Please return only the lines from the one holding "Task: Click the Boia Sines buoy marker dot" through the one holding "Where should I click to: Click the company", exactly as they appear in the records below, both ends included.

━━ Records supplied ━━

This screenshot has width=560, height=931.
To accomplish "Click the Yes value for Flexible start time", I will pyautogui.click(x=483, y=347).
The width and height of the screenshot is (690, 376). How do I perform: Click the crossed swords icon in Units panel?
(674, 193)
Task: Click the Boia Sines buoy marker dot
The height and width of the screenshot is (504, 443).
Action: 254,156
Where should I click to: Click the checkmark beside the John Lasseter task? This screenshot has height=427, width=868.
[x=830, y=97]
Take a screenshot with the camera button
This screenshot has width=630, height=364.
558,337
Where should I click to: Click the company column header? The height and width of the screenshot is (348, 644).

━━━
━━ Records supplied ━━

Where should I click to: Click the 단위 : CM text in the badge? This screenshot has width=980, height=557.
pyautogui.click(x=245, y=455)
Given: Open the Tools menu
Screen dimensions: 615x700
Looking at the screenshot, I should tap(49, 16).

━━━

#### Task response
Task: Click the Boia Sines buoy marker dot
The height and width of the screenshot is (504, 443).
Action: 254,156
Where should I click to: Click the checkmark beside the John Lasseter task? This screenshot has height=427, width=868.
[x=830, y=97]
Take a screenshot with the camera button
This screenshot has width=630, height=364.
558,337
Where should I click to: Click the company column header? The height and width of the screenshot is (348, 644).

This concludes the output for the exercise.